Word and item position data
▬▬▬
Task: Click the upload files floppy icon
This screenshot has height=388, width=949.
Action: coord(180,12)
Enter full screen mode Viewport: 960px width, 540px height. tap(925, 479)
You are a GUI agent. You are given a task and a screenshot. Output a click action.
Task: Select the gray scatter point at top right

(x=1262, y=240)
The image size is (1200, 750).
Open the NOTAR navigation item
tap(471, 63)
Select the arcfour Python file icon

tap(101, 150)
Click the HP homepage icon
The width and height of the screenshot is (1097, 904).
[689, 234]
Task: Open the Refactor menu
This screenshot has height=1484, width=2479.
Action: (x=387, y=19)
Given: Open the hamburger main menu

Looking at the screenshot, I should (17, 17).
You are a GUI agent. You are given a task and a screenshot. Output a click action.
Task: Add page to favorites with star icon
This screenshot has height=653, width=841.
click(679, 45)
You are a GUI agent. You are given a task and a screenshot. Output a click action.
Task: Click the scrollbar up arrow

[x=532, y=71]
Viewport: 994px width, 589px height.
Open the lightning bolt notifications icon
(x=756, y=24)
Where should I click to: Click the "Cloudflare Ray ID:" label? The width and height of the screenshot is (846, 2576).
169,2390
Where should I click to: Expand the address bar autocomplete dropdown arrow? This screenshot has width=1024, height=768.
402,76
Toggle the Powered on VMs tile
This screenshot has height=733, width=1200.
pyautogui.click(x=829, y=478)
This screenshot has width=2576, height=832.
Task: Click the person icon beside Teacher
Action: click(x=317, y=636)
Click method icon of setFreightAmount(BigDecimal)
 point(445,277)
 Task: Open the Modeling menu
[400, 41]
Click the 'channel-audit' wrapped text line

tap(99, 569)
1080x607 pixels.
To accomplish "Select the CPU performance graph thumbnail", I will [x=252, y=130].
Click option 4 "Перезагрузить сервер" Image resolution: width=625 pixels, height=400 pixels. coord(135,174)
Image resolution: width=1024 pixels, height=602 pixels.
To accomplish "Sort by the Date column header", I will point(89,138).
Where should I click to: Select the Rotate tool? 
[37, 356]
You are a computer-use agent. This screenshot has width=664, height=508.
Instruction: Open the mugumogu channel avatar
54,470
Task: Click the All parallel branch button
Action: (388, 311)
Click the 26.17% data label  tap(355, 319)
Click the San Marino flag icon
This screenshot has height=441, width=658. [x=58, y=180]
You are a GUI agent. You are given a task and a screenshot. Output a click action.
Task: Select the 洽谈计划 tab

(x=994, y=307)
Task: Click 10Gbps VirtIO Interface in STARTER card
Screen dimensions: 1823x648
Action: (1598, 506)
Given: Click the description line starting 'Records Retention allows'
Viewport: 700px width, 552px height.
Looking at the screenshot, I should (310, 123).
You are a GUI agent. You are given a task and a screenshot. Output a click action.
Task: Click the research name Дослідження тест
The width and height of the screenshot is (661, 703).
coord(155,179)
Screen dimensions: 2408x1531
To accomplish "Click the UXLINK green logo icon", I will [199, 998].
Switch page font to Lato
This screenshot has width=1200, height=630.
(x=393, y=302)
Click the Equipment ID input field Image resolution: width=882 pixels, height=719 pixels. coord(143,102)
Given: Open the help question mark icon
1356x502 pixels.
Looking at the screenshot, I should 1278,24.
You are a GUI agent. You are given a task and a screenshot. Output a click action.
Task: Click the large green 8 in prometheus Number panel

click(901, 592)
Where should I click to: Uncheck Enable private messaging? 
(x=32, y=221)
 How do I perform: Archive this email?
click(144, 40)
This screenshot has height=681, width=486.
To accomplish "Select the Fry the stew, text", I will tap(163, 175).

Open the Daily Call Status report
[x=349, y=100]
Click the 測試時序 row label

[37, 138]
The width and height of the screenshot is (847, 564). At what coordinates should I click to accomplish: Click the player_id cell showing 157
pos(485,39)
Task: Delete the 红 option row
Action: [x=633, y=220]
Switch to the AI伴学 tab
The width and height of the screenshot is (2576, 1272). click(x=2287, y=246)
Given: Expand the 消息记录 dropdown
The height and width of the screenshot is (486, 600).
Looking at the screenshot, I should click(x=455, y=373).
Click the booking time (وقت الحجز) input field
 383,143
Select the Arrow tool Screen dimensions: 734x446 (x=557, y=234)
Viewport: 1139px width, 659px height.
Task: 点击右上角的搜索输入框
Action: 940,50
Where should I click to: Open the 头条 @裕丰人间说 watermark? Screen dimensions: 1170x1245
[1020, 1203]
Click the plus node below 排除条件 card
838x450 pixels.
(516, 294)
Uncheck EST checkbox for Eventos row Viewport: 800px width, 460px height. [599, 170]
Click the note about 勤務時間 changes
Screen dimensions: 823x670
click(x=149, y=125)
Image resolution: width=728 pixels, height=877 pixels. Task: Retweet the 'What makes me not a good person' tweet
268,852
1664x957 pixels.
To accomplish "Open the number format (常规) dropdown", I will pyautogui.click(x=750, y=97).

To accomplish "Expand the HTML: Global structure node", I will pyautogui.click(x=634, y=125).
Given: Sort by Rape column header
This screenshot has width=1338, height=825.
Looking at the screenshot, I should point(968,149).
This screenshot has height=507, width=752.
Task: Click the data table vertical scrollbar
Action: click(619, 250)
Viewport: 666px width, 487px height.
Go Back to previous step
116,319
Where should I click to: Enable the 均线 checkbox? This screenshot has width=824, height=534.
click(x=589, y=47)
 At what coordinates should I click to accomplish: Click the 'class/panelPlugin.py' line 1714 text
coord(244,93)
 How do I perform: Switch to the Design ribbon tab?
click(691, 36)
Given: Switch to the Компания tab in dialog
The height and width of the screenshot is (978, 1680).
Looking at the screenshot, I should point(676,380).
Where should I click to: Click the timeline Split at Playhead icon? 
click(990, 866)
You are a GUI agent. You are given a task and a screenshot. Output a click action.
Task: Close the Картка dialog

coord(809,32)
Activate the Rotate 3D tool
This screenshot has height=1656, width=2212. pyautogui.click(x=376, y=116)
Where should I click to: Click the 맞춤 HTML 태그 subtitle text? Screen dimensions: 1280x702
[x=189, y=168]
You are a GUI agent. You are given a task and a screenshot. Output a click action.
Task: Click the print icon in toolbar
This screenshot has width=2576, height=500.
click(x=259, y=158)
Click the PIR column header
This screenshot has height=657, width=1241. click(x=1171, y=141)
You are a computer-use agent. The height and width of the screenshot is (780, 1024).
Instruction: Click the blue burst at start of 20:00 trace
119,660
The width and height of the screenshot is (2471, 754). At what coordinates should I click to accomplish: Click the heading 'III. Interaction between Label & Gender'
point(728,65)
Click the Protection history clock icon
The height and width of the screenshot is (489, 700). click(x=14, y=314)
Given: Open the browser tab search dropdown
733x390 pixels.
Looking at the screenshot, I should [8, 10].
▬▬▬
▶ **Objective**
Rewrite the items above with every "GUI agent" replaced by "UI agent", keeping everything else unchanged.

▶ **The completed task**
Task: Click the upload files floppy icon
This screenshot has height=388, width=949.
Action: coord(180,12)
Enter full screen mode Viewport: 960px width, 540px height. tap(925, 479)
You are a UI agent. You are given a task and a screenshot. Output a click action.
Task: Select the gray scatter point at top right

(x=1262, y=240)
The image size is (1200, 750).
Open the NOTAR navigation item
tap(471, 63)
Select the arcfour Python file icon

tap(101, 150)
Click the HP homepage icon
The width and height of the screenshot is (1097, 904).
[689, 234]
Task: Open the Refactor menu
This screenshot has height=1484, width=2479.
Action: (x=387, y=19)
Given: Open the hamburger main menu

Looking at the screenshot, I should (17, 17).
You are a UI agent. You are given a task and a screenshot. Output a click action.
Task: Add page to favorites with star icon
This screenshot has height=653, width=841.
click(679, 45)
You are a UI agent. You are given a task and a screenshot. Output a click action.
Task: Click the scrollbar up arrow

[x=532, y=71]
Viewport: 994px width, 589px height.
Open the lightning bolt notifications icon
(x=756, y=24)
Where should I click to: Click the "Cloudflare Ray ID:" label? The width and height of the screenshot is (846, 2576).
169,2390
Where should I click to: Expand the address bar autocomplete dropdown arrow? This screenshot has width=1024, height=768.
402,76
Toggle the Powered on VMs tile
This screenshot has height=733, width=1200.
pyautogui.click(x=829, y=478)
This screenshot has width=2576, height=832.
Task: Click the person icon beside Teacher
Action: click(x=317, y=636)
Click method icon of setFreightAmount(BigDecimal)
 point(445,277)
 Task: Open the Modeling menu
[400, 41]
Click the 'channel-audit' wrapped text line

tap(99, 569)
1080x607 pixels.
To accomplish "Select the CPU performance graph thumbnail", I will [x=252, y=130].
Click option 4 "Перезагрузить сервер" Image resolution: width=625 pixels, height=400 pixels. coord(135,174)
Image resolution: width=1024 pixels, height=602 pixels.
To accomplish "Sort by the Date column header", I will point(89,138).
Where should I click to: Select the Rotate tool? 
[37, 356]
You are a computer-use agent. This screenshot has width=664, height=508.
Instruction: Open the mugumogu channel avatar
54,470
Task: Click the All parallel branch button
Action: (388, 311)
Click the 26.17% data label  tap(355, 319)
Click the San Marino flag icon
This screenshot has height=441, width=658. [x=58, y=180]
You are a UI agent. You are given a task and a screenshot. Output a click action.
Task: Select the 洽谈计划 tab

(x=994, y=307)
Task: Click 10Gbps VirtIO Interface in STARTER card
Screen dimensions: 1823x648
Action: (1598, 506)
Given: Click the description line starting 'Records Retention allows'
Viewport: 700px width, 552px height.
Looking at the screenshot, I should (310, 123).
You are a UI agent. You are given a task and a screenshot. Output a click action.
Task: Click the research name Дослідження тест
The width and height of the screenshot is (661, 703).
coord(155,179)
Screen dimensions: 2408x1531
To accomplish "Click the UXLINK green logo icon", I will [199, 998].
Switch page font to Lato
This screenshot has width=1200, height=630.
(x=393, y=302)
Click the Equipment ID input field Image resolution: width=882 pixels, height=719 pixels. coord(143,102)
Given: Open the help question mark icon
1356x502 pixels.
Looking at the screenshot, I should 1278,24.
You are a UI agent. You are given a task and a screenshot. Output a click action.
Task: Click the large green 8 in prometheus Number panel

click(901, 592)
Where should I click to: Uncheck Enable private messaging? 
(x=32, y=221)
 How do I perform: Archive this email?
click(144, 40)
This screenshot has height=681, width=486.
To accomplish "Select the Fry the stew, text", I will tap(163, 175).

Open the Daily Call Status report
[x=349, y=100]
Click the 測試時序 row label

[37, 138]
The width and height of the screenshot is (847, 564). At what coordinates should I click to accomplish: Click the player_id cell showing 157
pos(485,39)
Task: Delete the 红 option row
Action: [x=633, y=220]
Switch to the AI伴学 tab
The width and height of the screenshot is (2576, 1272). click(x=2287, y=246)
Given: Expand the 消息记录 dropdown
The height and width of the screenshot is (486, 600).
Looking at the screenshot, I should click(x=455, y=373).
Click the booking time (وقت الحجز) input field
 383,143
Select the Arrow tool Screen dimensions: 734x446 (x=557, y=234)
Viewport: 1139px width, 659px height.
Task: 点击右上角的搜索输入框
Action: 940,50
Where should I click to: Open the 头条 @裕丰人间说 watermark? Screen dimensions: 1170x1245
[1020, 1203]
Click the plus node below 排除条件 card
838x450 pixels.
(516, 294)
Uncheck EST checkbox for Eventos row Viewport: 800px width, 460px height. [599, 170]
Click the note about 勤務時間 changes
Screen dimensions: 823x670
click(x=149, y=125)
Image resolution: width=728 pixels, height=877 pixels. Task: Retweet the 'What makes me not a good person' tweet
268,852
1664x957 pixels.
To accomplish "Open the number format (常规) dropdown", I will pyautogui.click(x=750, y=97).

To accomplish "Expand the HTML: Global structure node", I will pyautogui.click(x=634, y=125).
Given: Sort by Rape column header
This screenshot has width=1338, height=825.
Looking at the screenshot, I should point(968,149).
This screenshot has height=507, width=752.
Task: Click the data table vertical scrollbar
Action: click(619, 250)
Viewport: 666px width, 487px height.
Go Back to previous step
116,319
Where should I click to: Enable the 均线 checkbox? This screenshot has width=824, height=534.
click(x=589, y=47)
 At what coordinates should I click to accomplish: Click the 'class/panelPlugin.py' line 1714 text
coord(244,93)
 How do I perform: Switch to the Design ribbon tab?
click(691, 36)
Given: Switch to the Компания tab in dialog
The height and width of the screenshot is (978, 1680).
Looking at the screenshot, I should point(676,380).
Where should I click to: Click the timeline Split at Playhead icon? 
click(990, 866)
You are a UI agent. You are given a task and a screenshot. Output a click action.
Task: Close the Картка dialog

coord(809,32)
Activate the Rotate 3D tool
This screenshot has height=1656, width=2212. pyautogui.click(x=376, y=116)
Where should I click to: Click the 맞춤 HTML 태그 subtitle text? Screen dimensions: 1280x702
[x=189, y=168]
You are a UI agent. You are given a task and a screenshot. Output a click action.
Task: Click the print icon in toolbar
This screenshot has width=2576, height=500.
click(x=259, y=158)
Click the PIR column header
This screenshot has height=657, width=1241. click(x=1171, y=141)
You are a computer-use agent. The height and width of the screenshot is (780, 1024).
Instruction: Click the blue burst at start of 20:00 trace
119,660
The width and height of the screenshot is (2471, 754). At what coordinates should I click to accomplish: Click the heading 'III. Interaction between Label & Gender'
point(728,65)
Click the Protection history clock icon
The height and width of the screenshot is (489, 700). click(x=14, y=314)
Given: Open the browser tab search dropdown
733x390 pixels.
Looking at the screenshot, I should [8, 10].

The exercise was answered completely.